Does any of this make sense? No, not in the slightest, and yet when delivered by Torres’s signature quiet and contemplative tone, it starts to. He walks you through his process, explains thoroughly how he ended up with his conclusions, using imagery and diagrams and props to get his point across, and even though his logic is malleable and subjective, you start to buy into this theory because of the sheer amount of consideration put behind it. He is, in this room, the authority on color personalities. He is the navy blue, if you will – Torres is clever enough to not let the irony of that go unnoticed.
As a performer, Torres is matter-of-fact but kind, exuding the essence of high school art teacher that just really cares about her craft, this comparison emphasized and expanded by Muriel Parra’s costume design: shiny silver clogs, paired with white socks, a white t shirt and jeans stenciled with blue swirls (echoing the whimsical curling of the storybook pages), a wig dotted with just enough blue to not look accidental done in the style of an angler fish – complete with an actual light shining down on his face controlled via remote on his wrist. It was clever, it was cool, it made me want to do a really good job on my still life final. There was no director, but Jack Serio was billed as its “artistic consultant” and it’s clear that the team worked in tandem to support Torres’s singular vision, which was specific enough to keep the façade of a traveling school lecture but wide enough to contain the musings on late-stage capitalism, casual fascism, and unpacking the personalities of The Real Housewives.
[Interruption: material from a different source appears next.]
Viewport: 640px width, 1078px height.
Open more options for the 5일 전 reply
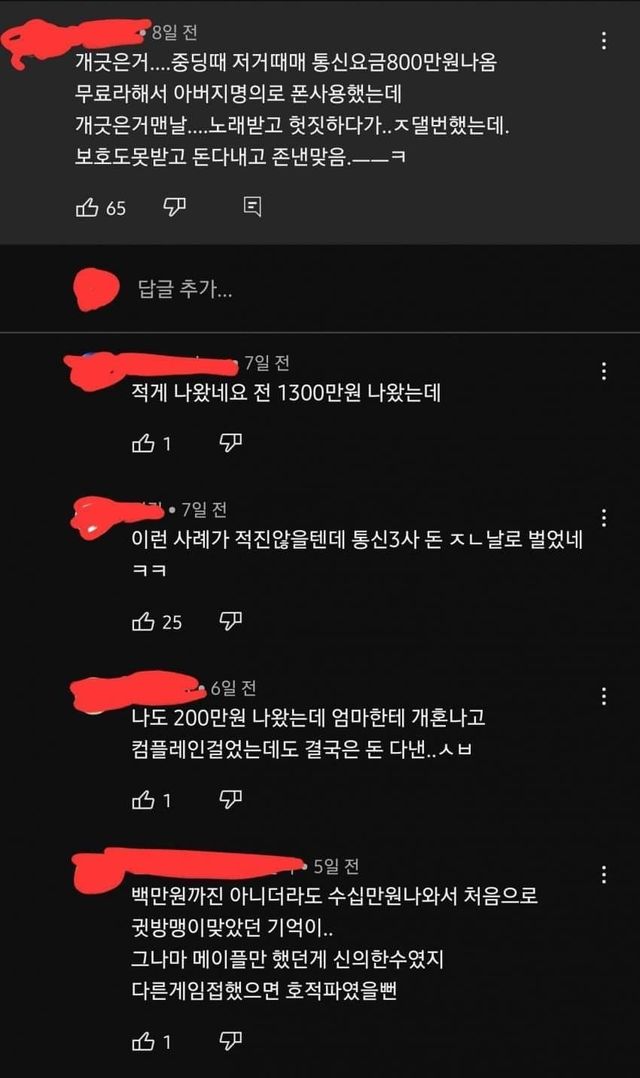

It doesn’t really matter if this was a play or not, just like it doesn’t matter if lilac is the color of moms and green is the sound of rain. Art is malleable , as is color theory (apparently). And yet, one cannot fault anyone for attempting to assign meaning when the world feels especially meaningless right now. As Torres put it, “To learn how to see, we must first learn we can never see it all.” We are all angler fish, swimming around with our view limited by our own understanding. Somehow color means everything and nothing at the same time.